I'm looking at this library, which has little documentation: https://pythonhosted.org/parsec/#examples
I understand there are alternatives, but I'd like to use this library.
I have the following string I'd like to parse:
mystr = """
<kv>
key1: "string"
key2: 1.00005
key3: [1,2,3]
</kv>
<csv>
date,windspeed,direction
20190805,22,NNW
20190805,23,NW
20190805,20,NE
</csv>"""
While I'd like to parse the whole thing, I'd settle for just grabbing the <tags>. I have:
>>> import parsec
>>> tag_start = parsec.Parser(lambda x: x == "<")
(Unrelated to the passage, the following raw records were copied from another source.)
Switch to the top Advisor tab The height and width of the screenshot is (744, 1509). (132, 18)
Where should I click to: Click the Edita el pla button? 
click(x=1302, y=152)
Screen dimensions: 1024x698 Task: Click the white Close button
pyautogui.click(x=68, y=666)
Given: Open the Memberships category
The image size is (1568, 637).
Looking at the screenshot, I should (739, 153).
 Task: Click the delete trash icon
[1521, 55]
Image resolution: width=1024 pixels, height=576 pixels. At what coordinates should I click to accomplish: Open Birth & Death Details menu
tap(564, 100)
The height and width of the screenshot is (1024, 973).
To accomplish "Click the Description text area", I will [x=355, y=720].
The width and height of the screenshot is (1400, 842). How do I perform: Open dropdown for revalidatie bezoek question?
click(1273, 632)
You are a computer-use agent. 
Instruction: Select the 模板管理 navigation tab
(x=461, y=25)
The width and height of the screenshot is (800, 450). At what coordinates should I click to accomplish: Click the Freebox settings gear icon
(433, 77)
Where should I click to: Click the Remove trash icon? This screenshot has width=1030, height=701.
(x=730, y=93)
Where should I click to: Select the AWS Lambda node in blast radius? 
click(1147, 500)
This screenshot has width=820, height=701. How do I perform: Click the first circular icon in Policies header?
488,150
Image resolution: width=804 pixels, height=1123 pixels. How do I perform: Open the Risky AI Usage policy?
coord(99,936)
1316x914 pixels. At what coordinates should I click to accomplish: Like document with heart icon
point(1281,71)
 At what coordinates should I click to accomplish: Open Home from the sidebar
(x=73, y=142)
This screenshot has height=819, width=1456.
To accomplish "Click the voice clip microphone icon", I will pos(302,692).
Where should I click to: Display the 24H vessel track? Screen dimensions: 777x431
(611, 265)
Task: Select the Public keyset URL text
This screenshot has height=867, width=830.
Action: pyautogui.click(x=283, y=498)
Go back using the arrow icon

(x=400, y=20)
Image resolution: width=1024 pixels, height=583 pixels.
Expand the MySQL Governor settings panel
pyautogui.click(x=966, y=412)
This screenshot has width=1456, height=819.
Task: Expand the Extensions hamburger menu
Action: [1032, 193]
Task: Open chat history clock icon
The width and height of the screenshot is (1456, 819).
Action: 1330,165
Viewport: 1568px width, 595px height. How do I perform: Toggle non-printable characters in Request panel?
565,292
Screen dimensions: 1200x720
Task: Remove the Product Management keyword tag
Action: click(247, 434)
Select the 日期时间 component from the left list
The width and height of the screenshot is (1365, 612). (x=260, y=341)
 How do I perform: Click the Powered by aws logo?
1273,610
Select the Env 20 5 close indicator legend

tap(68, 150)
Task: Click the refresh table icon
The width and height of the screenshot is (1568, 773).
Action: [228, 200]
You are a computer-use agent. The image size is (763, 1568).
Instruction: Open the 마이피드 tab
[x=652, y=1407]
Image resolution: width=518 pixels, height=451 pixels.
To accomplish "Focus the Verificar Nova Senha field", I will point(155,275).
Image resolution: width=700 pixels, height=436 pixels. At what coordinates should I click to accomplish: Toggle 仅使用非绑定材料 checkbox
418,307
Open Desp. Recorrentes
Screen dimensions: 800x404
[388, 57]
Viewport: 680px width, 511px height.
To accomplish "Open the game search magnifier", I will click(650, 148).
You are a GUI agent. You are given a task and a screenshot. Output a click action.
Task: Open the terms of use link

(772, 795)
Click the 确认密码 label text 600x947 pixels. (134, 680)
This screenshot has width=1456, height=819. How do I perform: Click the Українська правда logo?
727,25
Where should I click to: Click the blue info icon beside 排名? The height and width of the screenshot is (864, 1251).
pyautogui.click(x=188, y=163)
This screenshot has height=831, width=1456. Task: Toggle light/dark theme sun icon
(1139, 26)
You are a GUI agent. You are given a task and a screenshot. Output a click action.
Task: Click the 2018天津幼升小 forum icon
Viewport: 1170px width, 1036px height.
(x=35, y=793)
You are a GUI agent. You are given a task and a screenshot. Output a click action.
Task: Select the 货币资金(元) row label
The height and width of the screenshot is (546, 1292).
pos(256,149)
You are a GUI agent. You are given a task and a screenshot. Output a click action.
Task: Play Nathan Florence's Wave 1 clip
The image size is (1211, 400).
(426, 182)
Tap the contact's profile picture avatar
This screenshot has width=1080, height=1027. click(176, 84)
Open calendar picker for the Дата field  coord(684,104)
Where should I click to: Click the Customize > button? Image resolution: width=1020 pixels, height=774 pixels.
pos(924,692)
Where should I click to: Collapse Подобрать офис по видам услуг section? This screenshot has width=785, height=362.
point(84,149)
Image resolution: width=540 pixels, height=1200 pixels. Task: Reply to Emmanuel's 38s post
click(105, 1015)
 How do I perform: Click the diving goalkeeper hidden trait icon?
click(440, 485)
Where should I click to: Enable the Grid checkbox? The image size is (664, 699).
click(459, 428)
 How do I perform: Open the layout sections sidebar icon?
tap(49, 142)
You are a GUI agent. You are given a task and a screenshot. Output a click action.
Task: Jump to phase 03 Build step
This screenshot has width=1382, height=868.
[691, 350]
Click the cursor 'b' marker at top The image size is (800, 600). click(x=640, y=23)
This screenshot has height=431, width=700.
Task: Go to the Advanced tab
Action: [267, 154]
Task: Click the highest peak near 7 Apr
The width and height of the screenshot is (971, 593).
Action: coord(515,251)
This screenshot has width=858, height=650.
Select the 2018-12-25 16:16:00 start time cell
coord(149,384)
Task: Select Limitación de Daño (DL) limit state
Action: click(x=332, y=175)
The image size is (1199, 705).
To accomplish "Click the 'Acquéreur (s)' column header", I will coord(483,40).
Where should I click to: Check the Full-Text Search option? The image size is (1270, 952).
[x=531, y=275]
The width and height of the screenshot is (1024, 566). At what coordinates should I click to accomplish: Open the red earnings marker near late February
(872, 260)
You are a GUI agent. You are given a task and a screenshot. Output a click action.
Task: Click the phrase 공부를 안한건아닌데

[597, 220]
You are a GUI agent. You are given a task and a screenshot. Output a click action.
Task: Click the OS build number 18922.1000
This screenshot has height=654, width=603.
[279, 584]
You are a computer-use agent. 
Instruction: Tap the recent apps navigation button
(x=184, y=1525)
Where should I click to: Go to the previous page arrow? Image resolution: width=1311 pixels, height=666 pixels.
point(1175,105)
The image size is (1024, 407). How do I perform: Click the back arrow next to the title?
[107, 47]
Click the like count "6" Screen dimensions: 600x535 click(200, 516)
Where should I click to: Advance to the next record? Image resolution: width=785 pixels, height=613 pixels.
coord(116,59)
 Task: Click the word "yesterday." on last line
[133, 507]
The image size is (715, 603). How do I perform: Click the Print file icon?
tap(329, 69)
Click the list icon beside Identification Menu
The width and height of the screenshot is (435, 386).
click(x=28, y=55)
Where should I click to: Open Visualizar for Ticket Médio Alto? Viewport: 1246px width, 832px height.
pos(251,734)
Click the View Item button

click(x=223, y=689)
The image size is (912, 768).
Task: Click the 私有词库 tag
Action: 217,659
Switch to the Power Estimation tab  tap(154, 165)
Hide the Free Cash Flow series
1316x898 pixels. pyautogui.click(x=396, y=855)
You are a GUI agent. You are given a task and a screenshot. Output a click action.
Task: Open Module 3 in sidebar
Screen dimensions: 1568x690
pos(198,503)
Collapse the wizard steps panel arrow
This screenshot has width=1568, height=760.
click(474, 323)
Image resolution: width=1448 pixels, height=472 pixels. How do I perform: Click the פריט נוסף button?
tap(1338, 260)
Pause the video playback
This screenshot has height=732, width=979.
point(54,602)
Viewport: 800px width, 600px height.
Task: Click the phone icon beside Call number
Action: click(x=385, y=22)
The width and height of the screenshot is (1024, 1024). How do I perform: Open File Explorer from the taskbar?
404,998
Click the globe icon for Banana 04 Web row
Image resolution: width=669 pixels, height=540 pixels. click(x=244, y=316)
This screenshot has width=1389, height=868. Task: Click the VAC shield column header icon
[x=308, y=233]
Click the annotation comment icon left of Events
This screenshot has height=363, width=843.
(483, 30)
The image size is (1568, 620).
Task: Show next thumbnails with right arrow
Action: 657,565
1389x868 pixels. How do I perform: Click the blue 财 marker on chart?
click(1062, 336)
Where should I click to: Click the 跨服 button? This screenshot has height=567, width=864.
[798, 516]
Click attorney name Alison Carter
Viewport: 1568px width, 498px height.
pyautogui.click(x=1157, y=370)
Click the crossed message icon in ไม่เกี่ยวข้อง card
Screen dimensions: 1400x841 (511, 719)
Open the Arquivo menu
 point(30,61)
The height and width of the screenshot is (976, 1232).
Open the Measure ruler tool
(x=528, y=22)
>>> tag_end = parsec.Parser(lambda x: x == ">")
>>> tag_name = parsec.Parser(parsec.Parser.compose(parsec.many1, parsec.letter))
>>> tag_open = parsec.Parser(parsec.Parser.joint(tag_start, tag_name, tag_end))
OK, looks good. Now to use it:
>>> tag_open.parse(mystr)
Traceback (most recent call last):
...
TypeError: <lambda>() takes 1 positional argument but 2 were given
This fails. I'm afraid I don't even understand what it meant about my lambda expression giving two arguments, it's clearly 1. How can I proceed?